According to UI admissions office data, international students made up 6.5 percent of total UI student enrollment this semester compared to 7.9 percent for the fall 2019 semester.

Bortscheller said there are two major reasons for the decline. First is the drop in undergraduate students from China, a trend that has been ongoing since the start of the Trump administration. The second big cause is the challenges in obtaining student visas, especially during the ongoing public-health crisis.

To actively combat this declining trend, Bortscheller said his department is working with other offices across campus to maintain support for international student success and is focusing on recruiting efforts in countries that haven’t been targeted in the past.

At this point, the director said it’s hard to say whether the upcoming Biden presidency will help reverse this trend.

“I am hopeful that an administration which has the daughter of a Jamaican man and Indian woman who came to the U.S. to pursue higher-education will make welcoming the best and brightest from around the world a priority,” Bortscheller said, referring to Vice President-elect Kamala Harris.

Bortscheller went on to say that it’s difficult to speculate on the exact cause of the decline, and whether it’s based in more guidelines or rhetoric toward international students that have been exacerbated amid the pandemic.

“I do think it’s helpful to put ourselves in the shoes of a prospective international student.” he said. “Would you want to buy an international plane ticket and spend four or more years away from your family and closest friends to travel to a country where you don’t feel welcome?
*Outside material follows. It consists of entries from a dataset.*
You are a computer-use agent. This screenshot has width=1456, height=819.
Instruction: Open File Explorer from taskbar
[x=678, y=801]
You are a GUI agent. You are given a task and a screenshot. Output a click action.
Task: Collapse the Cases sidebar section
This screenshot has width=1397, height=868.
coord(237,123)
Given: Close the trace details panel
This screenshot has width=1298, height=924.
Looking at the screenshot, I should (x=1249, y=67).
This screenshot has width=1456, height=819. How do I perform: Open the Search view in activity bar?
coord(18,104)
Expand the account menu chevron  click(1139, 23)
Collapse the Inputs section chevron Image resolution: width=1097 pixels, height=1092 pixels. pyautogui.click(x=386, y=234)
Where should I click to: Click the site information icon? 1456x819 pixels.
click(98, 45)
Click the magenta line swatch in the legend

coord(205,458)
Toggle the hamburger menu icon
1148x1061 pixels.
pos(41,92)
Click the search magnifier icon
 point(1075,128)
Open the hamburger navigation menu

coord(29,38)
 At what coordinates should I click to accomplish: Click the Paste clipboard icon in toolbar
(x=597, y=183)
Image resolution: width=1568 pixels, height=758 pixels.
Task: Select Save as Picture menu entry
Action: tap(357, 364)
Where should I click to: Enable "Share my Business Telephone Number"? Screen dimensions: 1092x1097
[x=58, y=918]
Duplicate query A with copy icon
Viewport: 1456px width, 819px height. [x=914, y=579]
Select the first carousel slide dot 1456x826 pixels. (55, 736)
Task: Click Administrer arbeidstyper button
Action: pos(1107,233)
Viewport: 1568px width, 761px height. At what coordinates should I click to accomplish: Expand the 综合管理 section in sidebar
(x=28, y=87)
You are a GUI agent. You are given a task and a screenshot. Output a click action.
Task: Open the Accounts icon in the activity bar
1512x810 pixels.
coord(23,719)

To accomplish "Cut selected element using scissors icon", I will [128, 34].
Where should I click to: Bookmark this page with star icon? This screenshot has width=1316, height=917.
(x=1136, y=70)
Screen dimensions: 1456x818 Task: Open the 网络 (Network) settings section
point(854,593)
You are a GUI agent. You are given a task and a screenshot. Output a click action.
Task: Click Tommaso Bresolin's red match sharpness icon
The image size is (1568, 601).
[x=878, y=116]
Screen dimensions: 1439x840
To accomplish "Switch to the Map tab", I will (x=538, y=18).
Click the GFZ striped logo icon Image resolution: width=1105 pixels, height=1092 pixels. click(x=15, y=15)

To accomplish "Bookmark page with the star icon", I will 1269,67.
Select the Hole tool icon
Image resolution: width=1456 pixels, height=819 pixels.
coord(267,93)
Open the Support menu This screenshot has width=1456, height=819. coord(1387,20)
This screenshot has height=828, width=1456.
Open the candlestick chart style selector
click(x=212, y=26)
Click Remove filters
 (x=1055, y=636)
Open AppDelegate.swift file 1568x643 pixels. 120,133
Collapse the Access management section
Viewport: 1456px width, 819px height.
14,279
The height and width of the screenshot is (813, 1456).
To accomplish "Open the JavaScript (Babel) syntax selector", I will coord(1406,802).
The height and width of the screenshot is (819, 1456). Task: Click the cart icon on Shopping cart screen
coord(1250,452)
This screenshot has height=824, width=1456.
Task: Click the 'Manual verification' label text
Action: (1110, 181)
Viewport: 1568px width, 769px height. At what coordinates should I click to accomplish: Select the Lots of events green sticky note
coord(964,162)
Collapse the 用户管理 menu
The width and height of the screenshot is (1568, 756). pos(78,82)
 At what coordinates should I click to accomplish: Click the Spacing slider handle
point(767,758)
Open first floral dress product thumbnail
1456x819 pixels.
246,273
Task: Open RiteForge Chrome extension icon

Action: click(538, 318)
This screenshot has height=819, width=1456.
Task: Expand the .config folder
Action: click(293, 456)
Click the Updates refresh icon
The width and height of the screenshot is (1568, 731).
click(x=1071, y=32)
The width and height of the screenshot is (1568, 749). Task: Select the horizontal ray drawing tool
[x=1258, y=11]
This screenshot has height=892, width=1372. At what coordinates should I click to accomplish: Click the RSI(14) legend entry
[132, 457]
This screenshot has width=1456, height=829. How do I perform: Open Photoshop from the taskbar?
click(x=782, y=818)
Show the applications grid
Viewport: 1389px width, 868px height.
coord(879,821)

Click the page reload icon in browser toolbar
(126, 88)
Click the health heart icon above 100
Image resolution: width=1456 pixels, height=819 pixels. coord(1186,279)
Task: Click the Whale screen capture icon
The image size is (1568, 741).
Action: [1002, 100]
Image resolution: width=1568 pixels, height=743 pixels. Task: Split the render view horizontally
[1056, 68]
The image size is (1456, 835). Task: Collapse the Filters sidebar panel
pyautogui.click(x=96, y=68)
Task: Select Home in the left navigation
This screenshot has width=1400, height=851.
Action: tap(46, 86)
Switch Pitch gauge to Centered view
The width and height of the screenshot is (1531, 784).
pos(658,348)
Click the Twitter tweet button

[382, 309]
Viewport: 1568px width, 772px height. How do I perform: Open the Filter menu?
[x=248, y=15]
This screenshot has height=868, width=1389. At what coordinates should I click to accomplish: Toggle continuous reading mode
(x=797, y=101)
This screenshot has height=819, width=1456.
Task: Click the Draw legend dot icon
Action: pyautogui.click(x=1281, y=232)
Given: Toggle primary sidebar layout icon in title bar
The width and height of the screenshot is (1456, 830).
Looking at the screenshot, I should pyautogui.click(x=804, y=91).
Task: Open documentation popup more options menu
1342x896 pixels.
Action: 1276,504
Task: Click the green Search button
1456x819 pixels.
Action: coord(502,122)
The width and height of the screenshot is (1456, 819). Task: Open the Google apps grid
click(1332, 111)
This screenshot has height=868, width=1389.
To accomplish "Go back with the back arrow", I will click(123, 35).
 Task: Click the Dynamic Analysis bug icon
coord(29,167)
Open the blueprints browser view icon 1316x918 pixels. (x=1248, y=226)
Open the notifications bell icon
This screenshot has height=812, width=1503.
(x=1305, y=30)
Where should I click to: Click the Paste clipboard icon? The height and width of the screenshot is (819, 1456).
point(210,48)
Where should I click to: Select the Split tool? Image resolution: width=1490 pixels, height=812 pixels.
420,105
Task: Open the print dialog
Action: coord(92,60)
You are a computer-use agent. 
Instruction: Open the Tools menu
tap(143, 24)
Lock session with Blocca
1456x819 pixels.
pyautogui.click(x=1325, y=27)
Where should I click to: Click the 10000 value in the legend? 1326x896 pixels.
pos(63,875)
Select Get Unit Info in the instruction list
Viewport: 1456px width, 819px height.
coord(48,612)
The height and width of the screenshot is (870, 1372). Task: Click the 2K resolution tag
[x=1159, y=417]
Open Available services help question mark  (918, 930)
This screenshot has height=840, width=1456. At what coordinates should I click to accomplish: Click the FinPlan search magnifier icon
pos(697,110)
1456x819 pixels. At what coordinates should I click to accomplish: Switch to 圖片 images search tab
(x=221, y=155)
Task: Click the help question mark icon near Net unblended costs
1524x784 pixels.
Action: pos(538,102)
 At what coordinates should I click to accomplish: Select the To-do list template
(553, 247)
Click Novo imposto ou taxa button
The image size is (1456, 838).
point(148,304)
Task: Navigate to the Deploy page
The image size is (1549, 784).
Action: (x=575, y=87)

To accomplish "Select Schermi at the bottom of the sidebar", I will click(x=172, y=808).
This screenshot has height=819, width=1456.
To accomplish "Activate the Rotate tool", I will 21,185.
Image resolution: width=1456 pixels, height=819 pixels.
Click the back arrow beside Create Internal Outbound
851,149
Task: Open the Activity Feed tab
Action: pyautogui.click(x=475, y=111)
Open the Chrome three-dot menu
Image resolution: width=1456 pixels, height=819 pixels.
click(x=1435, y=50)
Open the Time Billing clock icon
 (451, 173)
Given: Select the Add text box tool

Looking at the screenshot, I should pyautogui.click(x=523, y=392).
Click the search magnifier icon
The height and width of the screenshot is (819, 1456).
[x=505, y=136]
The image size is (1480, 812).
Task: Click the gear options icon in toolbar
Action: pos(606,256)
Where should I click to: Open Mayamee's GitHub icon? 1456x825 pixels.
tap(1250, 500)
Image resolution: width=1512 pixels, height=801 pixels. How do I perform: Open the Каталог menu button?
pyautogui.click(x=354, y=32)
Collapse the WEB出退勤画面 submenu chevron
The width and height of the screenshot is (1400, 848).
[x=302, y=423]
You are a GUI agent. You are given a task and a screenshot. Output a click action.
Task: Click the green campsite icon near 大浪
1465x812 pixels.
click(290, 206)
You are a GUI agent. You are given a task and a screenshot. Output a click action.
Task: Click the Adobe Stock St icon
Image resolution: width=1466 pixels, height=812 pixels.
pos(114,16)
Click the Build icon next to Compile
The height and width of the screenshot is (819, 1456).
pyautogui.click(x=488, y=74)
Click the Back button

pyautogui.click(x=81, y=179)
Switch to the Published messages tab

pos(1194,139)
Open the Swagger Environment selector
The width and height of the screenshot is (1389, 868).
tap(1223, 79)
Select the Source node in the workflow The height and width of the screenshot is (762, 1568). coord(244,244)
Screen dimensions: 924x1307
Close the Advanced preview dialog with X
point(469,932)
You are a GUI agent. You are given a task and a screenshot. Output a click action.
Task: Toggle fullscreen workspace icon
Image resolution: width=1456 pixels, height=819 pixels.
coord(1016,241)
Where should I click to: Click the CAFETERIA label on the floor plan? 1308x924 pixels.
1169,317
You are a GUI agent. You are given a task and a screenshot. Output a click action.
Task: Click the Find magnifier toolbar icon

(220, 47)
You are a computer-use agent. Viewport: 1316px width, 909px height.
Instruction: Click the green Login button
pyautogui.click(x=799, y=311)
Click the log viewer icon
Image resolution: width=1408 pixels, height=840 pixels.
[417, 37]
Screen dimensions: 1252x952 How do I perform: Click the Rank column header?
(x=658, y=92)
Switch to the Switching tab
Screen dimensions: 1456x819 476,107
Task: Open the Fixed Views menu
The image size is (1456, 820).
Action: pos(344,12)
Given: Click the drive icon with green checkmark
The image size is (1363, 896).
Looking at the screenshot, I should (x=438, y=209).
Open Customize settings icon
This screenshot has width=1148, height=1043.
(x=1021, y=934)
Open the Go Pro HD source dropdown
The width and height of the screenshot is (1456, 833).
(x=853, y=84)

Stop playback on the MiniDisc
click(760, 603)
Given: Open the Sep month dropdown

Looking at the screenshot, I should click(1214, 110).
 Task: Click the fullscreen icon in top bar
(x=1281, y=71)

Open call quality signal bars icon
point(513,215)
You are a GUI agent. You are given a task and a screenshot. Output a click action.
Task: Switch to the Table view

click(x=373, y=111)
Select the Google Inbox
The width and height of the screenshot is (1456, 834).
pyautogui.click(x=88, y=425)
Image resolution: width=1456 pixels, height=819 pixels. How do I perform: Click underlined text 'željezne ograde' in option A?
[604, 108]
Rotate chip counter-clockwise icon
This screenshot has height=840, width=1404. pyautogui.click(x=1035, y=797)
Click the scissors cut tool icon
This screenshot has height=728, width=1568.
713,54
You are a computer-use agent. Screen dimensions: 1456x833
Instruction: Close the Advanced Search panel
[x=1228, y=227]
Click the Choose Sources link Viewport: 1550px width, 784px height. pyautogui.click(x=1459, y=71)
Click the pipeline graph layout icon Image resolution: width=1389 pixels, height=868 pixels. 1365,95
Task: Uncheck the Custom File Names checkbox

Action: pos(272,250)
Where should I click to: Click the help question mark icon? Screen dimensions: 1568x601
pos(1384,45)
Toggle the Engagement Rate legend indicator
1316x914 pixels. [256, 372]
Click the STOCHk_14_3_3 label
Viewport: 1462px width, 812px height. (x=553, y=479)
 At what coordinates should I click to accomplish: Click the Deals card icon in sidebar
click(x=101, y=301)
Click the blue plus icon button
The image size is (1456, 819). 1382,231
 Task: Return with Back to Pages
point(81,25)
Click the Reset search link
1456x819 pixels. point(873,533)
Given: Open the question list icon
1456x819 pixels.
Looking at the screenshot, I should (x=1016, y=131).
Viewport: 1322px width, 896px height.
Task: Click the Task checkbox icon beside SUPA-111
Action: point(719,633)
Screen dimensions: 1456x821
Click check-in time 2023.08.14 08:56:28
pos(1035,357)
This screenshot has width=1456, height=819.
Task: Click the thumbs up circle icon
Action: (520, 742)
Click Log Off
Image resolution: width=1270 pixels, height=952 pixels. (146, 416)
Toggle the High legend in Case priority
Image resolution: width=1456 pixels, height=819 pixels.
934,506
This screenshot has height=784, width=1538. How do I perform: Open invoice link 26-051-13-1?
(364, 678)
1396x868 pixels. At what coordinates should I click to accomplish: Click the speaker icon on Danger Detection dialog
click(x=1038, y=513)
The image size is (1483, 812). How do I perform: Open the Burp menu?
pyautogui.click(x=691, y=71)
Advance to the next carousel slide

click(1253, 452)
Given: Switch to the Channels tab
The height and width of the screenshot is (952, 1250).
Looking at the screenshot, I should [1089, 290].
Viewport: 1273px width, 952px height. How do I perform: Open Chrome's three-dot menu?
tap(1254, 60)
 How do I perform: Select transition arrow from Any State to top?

Thinking about it that way, I find the accomplishments of our international students who have thrived despite rhetoric that might leave them feeling unwelcome even more impressive.”

UI senior Peiqi Chen, who is from China, said the visa process has been grueling for many students.

Chen said she hasn’t had the chance to renew her visa because of embassy closures and her flight home last summer was canceled.

Chen, who is graduating in May, said she must get it renewed in China — a process which is not possible for her to complete in the U.S. But with tight travel regulations and increasing closures, she said trying to make this journey has become increasingly complicated.

A lot of her friends from China are facing similar issues, Chen said, and she thinks the problems extend for most other foreign students. Since she is starting graduate school in the U.S. next fall, Chen said the process is even more unrealistic for her.

The visa complications are one reason people might not be choosing to apply and enroll in American universities.

“Also, the pandemic thing in America is still a little out of control right now,” Chen added.

Chen said she has two cousins that want to study abroad, but they are probably going to choose Australia or Singapore because those two countries are safer and there are fewer COVID-19 cases.

“There is no interaction,” Chen said of pandemic-style classes. “It’s not a real study abroad because you stay at your house.”

She said she thinks it makes more students want to apply to universities where they can have face-to-face contact.

The election and President Trump’s rhetoric are another reason why students might be wary of coming to the U.S., and Chen said she hopes that will change with the new Biden-Harris administration.

“I think the one thing that would be very attractive is to tell international students Iowa City is a really safe place and people are very nice here,” the UI senior said. “It’s a small town, so even though the [COVID-19] rate looks very scary, it’s still a very peaceful place.”

UI International Programs Dean Russell Ganim said it’s even more important to celebrate international students amid increasing declines in enrollment because of the pandemic, unwelcoming rhetoric, and tight visa guidelines.

“We want to highlight their contributions to our campus and show how valuable they are to our community,” Ganim said. “We wouldn’t be the university we are without a strong international presence, and we want to honor not just their presence, but their resilience. Let’s face it, they have faced very tough circumstances these past two years, but they’ve remained committed to the University of Iowa, and as a result, we need to remain committed to them.”